Personal details
- Born: 13 April 1895 Bartlemy, County Cork, Ireland
- Died: 27 November 1965 (aged 70)

Military service
- Branch/service: Royal Navy Irish Republican Army
- Rank: Squad Leader, 7th Squad, 3rd Battalion, Cork No. 2 Brigade
- Battles/wars: World War I Irish War of Independence

= Maurice O'Regan =

Irish Republican and trade unionist (1895-1965)

Maurice O'Regan (Muiris Ó Riagáin) (13 April 1895 - 27 November 1965), sometimes known as Moss O'Regan, was born 13 April 1895 in Bartlemy, County Cork, the son of a shoemaker.
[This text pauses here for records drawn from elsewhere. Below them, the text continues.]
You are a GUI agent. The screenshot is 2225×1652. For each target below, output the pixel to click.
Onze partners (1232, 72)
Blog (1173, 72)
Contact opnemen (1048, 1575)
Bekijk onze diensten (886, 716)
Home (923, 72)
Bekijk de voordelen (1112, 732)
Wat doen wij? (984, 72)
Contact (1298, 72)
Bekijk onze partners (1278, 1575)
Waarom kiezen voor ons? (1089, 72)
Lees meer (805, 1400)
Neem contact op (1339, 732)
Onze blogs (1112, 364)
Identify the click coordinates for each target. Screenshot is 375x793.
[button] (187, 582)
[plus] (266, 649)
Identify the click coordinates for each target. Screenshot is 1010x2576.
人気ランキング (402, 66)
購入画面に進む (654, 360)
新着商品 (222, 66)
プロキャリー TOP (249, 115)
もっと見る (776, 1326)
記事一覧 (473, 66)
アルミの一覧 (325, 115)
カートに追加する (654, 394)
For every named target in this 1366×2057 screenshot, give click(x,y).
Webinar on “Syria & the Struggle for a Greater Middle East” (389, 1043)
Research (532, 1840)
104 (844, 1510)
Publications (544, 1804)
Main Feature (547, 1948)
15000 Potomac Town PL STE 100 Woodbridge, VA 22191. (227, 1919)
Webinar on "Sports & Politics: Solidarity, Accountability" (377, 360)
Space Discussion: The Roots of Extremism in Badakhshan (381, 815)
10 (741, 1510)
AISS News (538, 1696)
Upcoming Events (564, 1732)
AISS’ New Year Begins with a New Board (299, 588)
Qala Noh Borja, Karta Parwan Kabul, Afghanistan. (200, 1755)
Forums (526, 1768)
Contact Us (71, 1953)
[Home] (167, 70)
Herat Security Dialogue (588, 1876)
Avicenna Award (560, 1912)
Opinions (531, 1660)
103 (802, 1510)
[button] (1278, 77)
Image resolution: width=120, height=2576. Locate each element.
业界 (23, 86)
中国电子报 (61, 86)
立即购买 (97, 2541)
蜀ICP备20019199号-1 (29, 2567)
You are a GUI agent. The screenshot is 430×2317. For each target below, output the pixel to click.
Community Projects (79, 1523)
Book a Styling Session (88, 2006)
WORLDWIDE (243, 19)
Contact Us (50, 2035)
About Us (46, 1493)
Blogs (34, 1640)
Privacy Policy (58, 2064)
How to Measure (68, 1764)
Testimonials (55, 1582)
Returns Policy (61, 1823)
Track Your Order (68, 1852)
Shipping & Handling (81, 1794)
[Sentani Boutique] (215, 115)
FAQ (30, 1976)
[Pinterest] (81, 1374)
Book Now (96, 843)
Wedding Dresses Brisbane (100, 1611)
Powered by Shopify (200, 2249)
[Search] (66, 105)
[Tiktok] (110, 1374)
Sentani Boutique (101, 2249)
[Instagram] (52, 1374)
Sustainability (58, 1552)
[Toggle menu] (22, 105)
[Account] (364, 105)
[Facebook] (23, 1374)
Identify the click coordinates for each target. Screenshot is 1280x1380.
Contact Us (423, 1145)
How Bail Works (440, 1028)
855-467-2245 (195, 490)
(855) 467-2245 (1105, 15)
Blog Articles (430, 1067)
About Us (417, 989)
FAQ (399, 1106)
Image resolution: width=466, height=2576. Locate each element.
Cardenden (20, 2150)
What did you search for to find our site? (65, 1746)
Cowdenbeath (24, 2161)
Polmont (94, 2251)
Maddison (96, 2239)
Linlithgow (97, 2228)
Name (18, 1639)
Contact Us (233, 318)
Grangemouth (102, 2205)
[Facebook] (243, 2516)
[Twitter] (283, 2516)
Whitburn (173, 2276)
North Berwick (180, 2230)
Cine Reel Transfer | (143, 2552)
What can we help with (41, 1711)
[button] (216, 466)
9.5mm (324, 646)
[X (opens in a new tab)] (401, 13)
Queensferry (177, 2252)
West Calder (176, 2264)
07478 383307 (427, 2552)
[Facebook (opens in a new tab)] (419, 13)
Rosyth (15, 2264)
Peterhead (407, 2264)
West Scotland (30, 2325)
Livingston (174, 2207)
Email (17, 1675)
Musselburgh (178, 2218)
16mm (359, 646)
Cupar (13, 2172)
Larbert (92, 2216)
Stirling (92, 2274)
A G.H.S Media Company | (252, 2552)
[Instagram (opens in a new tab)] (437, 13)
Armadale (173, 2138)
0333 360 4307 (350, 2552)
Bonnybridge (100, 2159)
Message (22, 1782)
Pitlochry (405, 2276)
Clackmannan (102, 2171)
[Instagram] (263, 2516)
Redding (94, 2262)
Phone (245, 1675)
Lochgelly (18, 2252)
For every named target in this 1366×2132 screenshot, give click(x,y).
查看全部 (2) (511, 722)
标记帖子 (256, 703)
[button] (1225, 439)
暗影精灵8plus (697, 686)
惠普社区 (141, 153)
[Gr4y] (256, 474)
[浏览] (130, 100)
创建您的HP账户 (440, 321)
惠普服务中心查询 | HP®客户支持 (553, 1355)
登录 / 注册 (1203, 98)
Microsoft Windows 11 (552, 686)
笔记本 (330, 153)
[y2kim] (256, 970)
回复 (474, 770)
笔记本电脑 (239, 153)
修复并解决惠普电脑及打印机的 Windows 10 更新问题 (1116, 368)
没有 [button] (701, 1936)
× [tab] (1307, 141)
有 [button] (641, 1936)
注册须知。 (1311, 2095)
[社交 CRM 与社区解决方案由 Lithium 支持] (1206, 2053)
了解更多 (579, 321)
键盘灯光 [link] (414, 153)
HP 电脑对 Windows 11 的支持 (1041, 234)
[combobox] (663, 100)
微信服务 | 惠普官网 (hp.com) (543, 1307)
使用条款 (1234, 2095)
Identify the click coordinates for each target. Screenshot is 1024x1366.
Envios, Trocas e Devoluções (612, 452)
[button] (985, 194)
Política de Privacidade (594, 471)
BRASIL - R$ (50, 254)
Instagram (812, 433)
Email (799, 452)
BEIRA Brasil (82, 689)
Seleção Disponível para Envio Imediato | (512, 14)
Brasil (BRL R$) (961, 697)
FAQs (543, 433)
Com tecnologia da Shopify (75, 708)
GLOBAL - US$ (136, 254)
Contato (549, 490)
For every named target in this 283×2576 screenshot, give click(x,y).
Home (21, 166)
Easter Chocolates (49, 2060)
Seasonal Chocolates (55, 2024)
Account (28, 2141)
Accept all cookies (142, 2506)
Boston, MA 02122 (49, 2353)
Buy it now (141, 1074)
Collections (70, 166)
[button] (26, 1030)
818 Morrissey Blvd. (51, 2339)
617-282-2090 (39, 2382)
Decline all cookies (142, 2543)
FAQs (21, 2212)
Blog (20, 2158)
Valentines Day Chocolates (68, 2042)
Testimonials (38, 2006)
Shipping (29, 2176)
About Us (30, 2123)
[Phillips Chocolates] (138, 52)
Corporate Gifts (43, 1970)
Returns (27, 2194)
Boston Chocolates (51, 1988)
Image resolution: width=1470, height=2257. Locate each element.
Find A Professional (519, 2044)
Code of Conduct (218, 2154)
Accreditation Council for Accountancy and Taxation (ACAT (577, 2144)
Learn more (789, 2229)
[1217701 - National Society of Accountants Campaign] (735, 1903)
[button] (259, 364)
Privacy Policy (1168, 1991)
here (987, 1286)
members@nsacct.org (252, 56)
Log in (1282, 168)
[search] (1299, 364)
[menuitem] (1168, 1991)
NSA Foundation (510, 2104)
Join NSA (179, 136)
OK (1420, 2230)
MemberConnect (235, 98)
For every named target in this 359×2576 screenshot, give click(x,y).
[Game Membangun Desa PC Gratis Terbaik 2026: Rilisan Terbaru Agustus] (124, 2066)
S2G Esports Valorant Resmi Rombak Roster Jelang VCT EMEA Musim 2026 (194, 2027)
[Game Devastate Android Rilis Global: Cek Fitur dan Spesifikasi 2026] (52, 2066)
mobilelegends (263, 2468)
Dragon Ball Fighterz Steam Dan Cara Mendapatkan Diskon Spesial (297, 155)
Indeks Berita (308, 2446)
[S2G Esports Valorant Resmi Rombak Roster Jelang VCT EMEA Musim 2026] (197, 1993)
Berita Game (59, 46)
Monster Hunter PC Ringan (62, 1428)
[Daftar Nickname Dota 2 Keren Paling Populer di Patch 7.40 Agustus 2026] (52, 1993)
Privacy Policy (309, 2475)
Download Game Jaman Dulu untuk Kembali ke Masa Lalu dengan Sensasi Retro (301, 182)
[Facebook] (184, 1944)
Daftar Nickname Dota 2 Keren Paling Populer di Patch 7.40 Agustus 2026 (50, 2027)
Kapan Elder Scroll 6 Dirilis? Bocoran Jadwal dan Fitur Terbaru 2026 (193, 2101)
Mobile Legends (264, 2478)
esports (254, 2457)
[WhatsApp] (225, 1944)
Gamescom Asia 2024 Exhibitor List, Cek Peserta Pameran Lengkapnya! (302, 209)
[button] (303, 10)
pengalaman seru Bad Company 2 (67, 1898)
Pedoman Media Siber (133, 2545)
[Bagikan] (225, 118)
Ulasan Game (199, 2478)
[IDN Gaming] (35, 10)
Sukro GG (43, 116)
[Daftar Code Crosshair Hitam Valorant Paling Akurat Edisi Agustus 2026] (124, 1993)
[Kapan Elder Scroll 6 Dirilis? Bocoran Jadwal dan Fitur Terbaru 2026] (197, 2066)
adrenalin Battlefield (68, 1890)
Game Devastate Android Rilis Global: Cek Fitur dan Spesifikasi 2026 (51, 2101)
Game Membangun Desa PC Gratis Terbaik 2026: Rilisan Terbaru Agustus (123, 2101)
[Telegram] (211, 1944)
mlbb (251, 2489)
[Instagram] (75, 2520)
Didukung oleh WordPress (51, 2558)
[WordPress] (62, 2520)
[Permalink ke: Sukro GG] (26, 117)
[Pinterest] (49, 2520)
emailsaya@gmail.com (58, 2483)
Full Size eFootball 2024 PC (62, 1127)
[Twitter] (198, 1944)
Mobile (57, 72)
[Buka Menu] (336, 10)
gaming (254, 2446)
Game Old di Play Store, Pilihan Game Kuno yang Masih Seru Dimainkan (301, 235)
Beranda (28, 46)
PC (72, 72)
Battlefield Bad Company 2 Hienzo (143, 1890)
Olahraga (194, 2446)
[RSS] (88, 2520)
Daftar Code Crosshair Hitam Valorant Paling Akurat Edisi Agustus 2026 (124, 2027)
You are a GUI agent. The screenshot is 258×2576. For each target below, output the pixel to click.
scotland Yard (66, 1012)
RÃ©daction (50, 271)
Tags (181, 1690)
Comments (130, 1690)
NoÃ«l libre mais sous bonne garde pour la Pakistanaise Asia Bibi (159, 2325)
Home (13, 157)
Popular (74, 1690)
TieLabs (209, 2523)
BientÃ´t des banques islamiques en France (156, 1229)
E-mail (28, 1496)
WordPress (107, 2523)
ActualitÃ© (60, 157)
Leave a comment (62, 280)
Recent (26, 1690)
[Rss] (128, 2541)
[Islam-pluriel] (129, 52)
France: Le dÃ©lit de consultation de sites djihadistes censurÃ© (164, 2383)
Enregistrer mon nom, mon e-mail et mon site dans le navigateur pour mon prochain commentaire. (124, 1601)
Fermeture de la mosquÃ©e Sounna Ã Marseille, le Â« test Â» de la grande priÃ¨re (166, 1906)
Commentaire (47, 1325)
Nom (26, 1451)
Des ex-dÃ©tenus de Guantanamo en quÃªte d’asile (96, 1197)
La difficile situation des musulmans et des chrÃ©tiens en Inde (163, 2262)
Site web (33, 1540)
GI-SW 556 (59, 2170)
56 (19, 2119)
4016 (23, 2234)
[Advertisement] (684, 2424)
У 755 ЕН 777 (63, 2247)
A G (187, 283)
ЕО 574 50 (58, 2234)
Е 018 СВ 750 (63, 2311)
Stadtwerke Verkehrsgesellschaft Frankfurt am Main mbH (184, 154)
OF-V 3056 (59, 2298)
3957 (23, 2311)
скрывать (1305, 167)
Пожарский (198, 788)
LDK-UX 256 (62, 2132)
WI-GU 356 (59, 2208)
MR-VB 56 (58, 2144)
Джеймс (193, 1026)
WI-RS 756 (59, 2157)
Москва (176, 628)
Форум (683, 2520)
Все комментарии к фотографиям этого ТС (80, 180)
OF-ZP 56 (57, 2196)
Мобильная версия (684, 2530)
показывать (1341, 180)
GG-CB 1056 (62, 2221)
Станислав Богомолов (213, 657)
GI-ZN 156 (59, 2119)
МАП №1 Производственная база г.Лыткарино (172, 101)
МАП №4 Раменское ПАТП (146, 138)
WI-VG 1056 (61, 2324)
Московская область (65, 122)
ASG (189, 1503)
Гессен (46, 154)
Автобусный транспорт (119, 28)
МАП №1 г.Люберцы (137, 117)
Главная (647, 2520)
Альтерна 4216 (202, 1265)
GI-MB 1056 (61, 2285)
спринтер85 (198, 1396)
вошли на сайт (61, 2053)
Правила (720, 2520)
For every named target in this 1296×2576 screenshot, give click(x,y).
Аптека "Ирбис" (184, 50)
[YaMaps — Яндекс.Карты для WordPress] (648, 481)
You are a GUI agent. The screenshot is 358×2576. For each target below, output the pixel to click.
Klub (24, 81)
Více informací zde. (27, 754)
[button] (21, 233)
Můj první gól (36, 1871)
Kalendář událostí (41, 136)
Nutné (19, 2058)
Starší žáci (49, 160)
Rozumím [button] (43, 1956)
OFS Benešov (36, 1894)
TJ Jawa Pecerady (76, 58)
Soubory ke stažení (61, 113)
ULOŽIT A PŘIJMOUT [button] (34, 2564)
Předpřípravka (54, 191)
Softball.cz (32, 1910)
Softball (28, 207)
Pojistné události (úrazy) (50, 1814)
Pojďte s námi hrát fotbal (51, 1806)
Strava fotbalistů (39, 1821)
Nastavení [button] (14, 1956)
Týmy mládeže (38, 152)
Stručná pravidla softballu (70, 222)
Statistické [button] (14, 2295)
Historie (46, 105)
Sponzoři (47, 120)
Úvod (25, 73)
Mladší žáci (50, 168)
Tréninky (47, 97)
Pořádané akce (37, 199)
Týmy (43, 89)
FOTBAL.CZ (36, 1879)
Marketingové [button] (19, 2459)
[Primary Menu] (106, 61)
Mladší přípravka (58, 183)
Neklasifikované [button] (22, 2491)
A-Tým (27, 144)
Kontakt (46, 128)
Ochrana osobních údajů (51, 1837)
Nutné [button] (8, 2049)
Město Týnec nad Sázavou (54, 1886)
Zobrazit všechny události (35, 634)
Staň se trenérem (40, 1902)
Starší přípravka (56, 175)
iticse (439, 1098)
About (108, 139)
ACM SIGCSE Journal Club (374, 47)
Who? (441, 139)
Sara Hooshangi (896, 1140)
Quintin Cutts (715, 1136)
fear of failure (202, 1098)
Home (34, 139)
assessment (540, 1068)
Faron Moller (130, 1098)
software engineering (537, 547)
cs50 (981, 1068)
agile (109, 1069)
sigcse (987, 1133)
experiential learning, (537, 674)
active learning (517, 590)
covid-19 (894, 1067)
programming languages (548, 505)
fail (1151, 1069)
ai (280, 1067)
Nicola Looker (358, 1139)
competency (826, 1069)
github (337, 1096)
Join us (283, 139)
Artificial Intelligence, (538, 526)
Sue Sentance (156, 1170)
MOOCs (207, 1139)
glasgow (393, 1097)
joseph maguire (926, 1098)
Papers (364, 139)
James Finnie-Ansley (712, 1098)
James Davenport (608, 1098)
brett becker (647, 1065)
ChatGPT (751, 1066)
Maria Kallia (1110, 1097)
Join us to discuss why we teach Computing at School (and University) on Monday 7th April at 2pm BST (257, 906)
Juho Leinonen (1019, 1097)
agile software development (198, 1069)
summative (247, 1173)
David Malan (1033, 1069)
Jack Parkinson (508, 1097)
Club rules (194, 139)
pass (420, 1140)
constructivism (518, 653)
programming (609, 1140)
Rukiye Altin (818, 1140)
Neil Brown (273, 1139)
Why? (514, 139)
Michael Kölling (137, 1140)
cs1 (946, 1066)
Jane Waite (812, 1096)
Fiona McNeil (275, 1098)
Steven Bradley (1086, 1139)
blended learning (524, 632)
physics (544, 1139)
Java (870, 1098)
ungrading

As a teenager, O'Regan joined the Royal Navy and saw active service during World War I. One Sunday morning, while his ship was at sea, O'Regan was on deck while the majority of his Protestant crew mates were attending a religious service below deck. He spotted the antennae of a German U-boat. O'Regan raised the alarm, and his ship's guns destroyed the German vessel. However, O'Regan, upon returning home, reportedly took his naval greatcoat out behind his house and burned it, before joining the Bartlemy flying column of the Irish Republican Army, seeing active service in the Irish War of Independence

He did not fight in the Irish Civil War, remarking in a letter to the Neutral IRA Members' Association that it was "fratricidal".

O'Regan later became a trade union organiser with the Irish Transport and General Workers Union and ran in the 1933 Irish general election for the Labour Party in the Leitrim–Sligo constituency. He got 902 votes and did not secure a seat.

He returned home to Bartlemy and took up the family business of shoemaking for the remainder of his life.